Modeling and improvement of solid oxide fuel cell-single effect absorption chiller hybrid system by using nanofluids as heat transporters

Abstract

In this study, a solid oxide fuel cell (SOFC)-single effect absorption chiller hybrid system was modeled in order to improve the energy efficiency and to investigate the effect of using nanofluid as the fluid circulating through the pipes and radiators of the building to exchange heat between the evaporator of chiller and the building. Six nanofluids containing copper, silver, copper oxide, and alumina nanoparticles and single and multi-wall carbon nanotubes were used and the influence of each one individually, on the thermal performance of the system was investigated.
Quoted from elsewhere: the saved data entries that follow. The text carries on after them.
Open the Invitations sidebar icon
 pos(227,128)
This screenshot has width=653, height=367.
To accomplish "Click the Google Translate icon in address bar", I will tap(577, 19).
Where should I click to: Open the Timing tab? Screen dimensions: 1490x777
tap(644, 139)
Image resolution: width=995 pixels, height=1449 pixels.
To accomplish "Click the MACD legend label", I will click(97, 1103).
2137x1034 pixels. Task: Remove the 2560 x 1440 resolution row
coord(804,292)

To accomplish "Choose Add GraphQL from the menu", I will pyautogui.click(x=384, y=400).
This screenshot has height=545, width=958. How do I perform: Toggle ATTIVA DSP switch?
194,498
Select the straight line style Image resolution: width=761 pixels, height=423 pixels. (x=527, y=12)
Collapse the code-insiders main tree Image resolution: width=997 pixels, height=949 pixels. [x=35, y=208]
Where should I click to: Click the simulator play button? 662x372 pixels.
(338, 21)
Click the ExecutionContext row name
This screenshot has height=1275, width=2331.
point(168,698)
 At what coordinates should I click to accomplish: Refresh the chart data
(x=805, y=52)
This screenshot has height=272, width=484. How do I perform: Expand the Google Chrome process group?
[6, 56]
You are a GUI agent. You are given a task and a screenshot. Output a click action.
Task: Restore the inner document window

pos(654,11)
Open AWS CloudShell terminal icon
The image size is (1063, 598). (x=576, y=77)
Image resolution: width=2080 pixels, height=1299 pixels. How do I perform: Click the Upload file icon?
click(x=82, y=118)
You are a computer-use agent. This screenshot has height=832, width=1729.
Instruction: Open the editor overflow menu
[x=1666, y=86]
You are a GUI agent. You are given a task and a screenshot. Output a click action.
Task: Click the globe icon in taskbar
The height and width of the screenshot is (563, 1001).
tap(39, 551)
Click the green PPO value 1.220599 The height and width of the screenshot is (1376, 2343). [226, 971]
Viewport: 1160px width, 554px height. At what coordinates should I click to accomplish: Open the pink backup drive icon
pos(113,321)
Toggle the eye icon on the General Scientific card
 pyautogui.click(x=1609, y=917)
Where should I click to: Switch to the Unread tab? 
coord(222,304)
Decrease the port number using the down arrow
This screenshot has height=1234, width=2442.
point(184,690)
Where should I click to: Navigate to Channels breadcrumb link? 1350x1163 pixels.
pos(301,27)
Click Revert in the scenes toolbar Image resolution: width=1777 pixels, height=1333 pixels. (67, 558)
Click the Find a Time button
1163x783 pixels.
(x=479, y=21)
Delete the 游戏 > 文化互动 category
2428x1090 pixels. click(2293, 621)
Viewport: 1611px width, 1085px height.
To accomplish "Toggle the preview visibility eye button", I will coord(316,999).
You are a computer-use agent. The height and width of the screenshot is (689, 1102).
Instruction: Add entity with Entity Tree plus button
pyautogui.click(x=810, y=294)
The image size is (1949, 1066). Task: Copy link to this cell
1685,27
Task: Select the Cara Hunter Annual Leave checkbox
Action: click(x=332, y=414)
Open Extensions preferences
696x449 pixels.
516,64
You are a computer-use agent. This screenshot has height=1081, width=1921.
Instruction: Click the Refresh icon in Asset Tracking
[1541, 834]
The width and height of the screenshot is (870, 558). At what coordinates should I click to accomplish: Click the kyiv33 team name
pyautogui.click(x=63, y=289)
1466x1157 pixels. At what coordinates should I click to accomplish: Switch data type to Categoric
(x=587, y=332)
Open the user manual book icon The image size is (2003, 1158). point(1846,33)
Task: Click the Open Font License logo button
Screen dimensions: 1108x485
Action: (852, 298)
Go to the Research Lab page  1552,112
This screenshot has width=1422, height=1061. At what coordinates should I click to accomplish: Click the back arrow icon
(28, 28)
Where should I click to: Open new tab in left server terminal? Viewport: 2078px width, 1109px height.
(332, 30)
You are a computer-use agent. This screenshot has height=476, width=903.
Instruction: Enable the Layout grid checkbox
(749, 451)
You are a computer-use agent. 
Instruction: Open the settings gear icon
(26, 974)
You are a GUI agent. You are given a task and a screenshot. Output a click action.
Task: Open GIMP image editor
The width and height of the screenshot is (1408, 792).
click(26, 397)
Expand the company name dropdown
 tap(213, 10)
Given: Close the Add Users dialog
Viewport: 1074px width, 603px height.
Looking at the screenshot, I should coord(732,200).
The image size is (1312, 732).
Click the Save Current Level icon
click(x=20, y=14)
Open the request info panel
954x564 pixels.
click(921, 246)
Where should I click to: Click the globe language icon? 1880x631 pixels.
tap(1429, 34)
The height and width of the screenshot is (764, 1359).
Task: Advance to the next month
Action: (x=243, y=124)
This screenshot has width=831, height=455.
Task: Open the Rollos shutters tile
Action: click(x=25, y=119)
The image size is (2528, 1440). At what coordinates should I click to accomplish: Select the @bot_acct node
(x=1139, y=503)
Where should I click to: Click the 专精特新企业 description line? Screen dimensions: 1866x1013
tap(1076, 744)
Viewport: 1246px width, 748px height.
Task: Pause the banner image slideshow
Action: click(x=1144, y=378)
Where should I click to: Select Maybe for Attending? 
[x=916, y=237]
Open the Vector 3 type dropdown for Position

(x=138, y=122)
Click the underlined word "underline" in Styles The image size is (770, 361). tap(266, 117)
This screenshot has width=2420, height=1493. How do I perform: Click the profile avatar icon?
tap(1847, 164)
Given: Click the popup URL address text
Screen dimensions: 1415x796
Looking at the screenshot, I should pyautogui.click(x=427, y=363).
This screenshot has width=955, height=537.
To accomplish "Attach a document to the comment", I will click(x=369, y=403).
For example, multi-wall carbon nanotubes-based nanofluids would improve the coefficient of performance of the absorption chiller by up to 27% and the thermal efficiency of the hybrid system from 0.82 to 0.886. By increasing the concentration of nanoparticles, the viscosity will be increased, it causes increasing friction factor and pressure drop in nanofluids. The threshold concentrations were 2.0% for copper oxide and alumina nanoparticles and 0.1% for copper and silver nanoparticles and both nanotubes. Also, the effects of using nanofluids on the coefficient of performance, cooling load, overall heat transfer coefficient, hybrid thermal efficiency, cooling water outlet temperature and the flow rate of water were investigated.